Un mundo con o sin pirámides
No pocas voces críticas se han alzado contra el silencio de Miyazaki ante los efectos del trabajo de Horikoshi. Me parece una protesta legítima. Podría hiperjustificarlo de muchas maneras, como de hecho voy a hacer, el propio Miyazaki habla en sus declaraciones del «veneno que esconde la consecución de los sueños», pero sí que es cierto que la película pasa demasiado de puntillas por ese dilema moral e incluso sus protagonistas profieren alguna barrabasada bastante insensible e hiriente que sobraba (o no, quizás los humaniza). Bien es cierto también que Miyazaki ha querido homenajear a unos apasionados por su trabajo (como él, que también habrá pagado su veneno), y bien es cierto que sorprendería un excesivo moralismo o juicio tajante, y sobre todo que no había en los modelos clásicos en los que se basa esas consideraciones morales. Tampoco el trabajo de Frank «Spig» Wead, el aviador en la película de Ford interpretado por John Wayne debió tener consecuencias especialmente positivas.
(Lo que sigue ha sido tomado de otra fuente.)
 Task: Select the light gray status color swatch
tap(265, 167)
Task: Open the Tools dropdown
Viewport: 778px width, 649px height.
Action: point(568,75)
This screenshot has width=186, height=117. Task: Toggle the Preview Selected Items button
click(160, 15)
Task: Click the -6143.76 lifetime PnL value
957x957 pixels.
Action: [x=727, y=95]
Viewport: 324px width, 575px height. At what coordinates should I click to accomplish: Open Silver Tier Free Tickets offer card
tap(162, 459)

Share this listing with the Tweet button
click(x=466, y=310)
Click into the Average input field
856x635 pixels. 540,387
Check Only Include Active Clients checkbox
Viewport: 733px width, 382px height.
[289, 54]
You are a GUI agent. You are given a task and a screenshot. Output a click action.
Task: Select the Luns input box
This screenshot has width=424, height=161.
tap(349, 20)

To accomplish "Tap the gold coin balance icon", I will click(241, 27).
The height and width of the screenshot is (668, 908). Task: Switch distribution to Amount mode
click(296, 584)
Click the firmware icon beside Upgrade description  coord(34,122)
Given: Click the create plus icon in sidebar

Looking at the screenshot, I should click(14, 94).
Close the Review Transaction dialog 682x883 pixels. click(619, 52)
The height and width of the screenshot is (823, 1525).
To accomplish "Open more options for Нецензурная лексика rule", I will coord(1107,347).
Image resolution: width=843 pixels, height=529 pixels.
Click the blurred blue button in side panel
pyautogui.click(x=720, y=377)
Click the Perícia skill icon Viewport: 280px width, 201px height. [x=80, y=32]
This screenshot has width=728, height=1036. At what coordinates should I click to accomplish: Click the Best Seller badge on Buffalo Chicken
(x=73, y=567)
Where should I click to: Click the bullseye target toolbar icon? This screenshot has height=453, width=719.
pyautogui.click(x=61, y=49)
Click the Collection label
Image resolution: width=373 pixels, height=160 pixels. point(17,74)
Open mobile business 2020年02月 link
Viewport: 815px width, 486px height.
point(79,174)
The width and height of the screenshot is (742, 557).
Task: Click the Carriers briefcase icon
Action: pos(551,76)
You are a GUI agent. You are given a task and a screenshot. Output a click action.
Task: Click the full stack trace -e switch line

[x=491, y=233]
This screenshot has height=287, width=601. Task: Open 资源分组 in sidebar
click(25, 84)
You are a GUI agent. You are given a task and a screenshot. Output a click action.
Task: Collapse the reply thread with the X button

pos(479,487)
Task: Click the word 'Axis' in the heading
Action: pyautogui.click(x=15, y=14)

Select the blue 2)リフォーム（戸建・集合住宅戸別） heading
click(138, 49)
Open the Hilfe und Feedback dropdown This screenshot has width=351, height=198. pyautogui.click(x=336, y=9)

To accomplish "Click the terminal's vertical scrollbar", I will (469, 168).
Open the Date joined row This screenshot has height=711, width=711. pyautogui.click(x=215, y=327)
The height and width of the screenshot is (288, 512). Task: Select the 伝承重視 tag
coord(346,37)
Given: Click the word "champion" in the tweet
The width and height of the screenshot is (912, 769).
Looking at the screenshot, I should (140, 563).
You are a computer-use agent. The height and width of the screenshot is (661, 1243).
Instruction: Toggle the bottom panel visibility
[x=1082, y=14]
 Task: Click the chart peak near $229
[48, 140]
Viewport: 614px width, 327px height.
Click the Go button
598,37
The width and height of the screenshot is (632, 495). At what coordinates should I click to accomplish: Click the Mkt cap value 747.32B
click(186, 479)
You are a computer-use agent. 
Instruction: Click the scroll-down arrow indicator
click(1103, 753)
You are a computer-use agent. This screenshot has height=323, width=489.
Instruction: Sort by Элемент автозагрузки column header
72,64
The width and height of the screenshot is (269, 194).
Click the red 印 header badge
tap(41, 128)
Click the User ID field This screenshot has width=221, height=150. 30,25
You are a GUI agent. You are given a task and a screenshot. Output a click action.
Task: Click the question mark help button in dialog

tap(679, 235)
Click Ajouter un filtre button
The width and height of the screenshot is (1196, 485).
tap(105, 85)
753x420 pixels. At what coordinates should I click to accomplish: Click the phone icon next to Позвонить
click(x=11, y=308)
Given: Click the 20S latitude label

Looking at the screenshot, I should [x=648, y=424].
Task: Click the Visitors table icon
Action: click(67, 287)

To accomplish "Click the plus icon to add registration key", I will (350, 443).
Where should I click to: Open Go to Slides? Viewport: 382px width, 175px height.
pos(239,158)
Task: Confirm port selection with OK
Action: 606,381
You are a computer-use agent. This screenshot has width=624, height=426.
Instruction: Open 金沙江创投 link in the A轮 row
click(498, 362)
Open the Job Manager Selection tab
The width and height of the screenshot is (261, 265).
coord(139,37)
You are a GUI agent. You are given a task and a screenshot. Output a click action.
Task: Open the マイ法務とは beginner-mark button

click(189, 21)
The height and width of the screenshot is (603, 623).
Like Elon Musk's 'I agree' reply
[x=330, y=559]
Plantearlo y cuestionarlo es sano de todos modos, y un tirón de orejas que no sobra, a favor de la militancia humanista y contra el exceso de relativismo, incluso cuando late una terrorífica y bella enseñanza tras sus planos. Las guerras no están hechas por canallas, son tan horribles que en ellas ha podido ser cómplice demasiada extraordinaria y buena gente. Horikoshi podría haber sido uno de ellos, ¿por qué no?. Y de su estudio de las espinas de caballa, de su competición con las potencias extranjeras (¿la del propio Miyazaki?) y de su amor por Naoko quizás naciera tanto progreso y belleza como destrucción. Ojalá el mundo pudiese explicarse en términos más esquemáticos o edificantes como a veces pretendemos.